Feedback related to the desired outcome helps children understand movement. Providing this knowledge is most effective when specific information on the movement’s goal is stated. Thus, “each button is lined up with its buttonhole” is preferred over “good job.” Knowledge of results is motivating and encourages children to continue; it is most helpful when learning new motor tasks.
Verbal praise and reinforcement are useful in motivating clients and changing behaviors but may be overused in clinical settings. Allowing children to make their own assessments of their performance is beneficial and will increase their sense of efficacy.114 Verbal feedback is best if provided immediately after completion of the task. Using one to three brief cue words that can be repeated easily by the performer is best. Knowledge of correct performance motivates a child to continue practicing, so such reinforcement may be used frequently. Positive feedback with specific cues improves performance such as “you pressed firmly with the pencil!”
Case Study 9-8 illustrates how therapists may apply current motor control/motor learning principles to practice. Specifically, this example applies dynamical systems theory from an occupational therapy perspective to intervention of a child’s motor deficits.

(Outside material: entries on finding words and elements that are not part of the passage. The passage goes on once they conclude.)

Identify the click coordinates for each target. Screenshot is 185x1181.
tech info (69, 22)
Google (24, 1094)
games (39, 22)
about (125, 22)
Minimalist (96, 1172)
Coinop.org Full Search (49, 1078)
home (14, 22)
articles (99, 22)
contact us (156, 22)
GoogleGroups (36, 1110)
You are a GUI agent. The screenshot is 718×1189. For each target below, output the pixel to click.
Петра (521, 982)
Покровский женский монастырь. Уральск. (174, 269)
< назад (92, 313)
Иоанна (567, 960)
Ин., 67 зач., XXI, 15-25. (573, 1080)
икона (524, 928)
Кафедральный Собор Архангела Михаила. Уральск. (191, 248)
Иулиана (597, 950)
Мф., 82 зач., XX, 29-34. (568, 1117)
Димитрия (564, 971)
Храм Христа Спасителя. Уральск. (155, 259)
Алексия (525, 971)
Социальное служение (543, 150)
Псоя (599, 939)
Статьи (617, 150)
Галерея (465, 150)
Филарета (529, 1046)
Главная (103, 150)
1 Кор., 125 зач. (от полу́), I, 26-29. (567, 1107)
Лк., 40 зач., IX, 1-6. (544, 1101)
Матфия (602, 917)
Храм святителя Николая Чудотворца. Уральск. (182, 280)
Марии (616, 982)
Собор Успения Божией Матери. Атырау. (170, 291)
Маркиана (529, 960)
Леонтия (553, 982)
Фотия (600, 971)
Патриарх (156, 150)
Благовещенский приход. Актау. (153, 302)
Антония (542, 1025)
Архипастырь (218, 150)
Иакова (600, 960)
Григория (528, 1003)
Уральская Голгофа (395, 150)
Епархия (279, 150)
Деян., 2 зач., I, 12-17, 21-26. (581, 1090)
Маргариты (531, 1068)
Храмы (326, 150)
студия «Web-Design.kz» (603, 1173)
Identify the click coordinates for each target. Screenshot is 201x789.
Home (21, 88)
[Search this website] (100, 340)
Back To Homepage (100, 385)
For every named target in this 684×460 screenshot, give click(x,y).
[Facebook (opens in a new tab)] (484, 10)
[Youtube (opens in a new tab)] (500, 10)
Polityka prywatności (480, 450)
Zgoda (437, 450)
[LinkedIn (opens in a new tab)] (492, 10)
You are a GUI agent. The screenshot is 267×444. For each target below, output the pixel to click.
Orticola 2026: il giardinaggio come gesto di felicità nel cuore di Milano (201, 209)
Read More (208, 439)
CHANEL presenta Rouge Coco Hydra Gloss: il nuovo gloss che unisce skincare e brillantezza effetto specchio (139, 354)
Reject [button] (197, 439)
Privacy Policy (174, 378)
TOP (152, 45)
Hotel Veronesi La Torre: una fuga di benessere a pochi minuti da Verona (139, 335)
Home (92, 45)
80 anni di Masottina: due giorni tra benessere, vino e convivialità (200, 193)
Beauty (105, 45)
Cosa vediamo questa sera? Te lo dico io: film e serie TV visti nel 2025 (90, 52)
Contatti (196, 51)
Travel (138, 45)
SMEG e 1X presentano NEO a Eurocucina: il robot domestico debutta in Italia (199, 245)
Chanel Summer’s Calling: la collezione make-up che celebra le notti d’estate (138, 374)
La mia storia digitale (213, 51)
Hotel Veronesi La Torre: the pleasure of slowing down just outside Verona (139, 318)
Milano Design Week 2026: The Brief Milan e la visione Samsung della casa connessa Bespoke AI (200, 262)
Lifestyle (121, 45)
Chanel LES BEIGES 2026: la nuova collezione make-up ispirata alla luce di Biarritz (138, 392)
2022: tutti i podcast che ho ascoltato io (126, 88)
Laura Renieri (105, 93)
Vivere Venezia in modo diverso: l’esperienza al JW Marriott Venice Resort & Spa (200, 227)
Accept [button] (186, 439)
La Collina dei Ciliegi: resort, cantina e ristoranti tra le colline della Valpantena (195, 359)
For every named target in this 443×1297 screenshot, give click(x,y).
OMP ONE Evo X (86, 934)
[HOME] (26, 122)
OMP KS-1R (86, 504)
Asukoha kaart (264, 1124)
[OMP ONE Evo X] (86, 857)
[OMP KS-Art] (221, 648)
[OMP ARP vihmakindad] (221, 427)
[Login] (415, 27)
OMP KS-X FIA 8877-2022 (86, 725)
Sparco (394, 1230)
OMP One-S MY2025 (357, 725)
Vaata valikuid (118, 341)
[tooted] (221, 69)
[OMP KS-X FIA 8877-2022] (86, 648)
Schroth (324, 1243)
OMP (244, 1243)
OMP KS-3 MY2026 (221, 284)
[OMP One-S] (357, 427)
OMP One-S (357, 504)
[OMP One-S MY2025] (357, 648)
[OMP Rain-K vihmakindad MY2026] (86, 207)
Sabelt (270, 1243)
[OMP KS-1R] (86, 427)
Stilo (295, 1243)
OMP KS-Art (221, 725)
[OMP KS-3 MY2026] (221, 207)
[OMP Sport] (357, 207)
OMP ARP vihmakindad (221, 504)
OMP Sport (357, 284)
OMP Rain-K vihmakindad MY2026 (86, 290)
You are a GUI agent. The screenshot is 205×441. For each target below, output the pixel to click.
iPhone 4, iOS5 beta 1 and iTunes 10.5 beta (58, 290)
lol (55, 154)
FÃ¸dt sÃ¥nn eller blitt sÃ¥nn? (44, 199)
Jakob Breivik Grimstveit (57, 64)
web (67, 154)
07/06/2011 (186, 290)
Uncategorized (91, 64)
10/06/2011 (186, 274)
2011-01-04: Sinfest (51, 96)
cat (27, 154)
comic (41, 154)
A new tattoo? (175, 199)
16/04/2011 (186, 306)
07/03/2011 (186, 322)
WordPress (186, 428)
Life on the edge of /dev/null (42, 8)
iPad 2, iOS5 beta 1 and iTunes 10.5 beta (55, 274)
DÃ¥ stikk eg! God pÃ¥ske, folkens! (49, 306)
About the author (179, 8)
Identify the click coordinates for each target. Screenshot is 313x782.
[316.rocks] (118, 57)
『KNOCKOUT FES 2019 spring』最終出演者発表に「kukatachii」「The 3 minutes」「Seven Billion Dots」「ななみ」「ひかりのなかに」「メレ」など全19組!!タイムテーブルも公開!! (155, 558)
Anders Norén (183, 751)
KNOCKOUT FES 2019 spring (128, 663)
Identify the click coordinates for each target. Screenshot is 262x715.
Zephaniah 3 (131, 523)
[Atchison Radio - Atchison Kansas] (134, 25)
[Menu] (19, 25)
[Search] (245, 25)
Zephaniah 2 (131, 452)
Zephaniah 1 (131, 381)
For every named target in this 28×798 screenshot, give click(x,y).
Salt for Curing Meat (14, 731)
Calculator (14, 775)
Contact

This chapter defined motor control and motor learning and presented case examples to illustrate how to apply current research to occupational therapy practice with children and youth. Also defined was dynamical systems theory, and the components of movement, including postural control, balance, visual perception, and body awareness were described. An overview of motor learning concepts of practice, feedback, modeling or demonstration, and mental practice was provided. A final case example illustrated the application of motor control/motor learning principles to occupational therapy practice.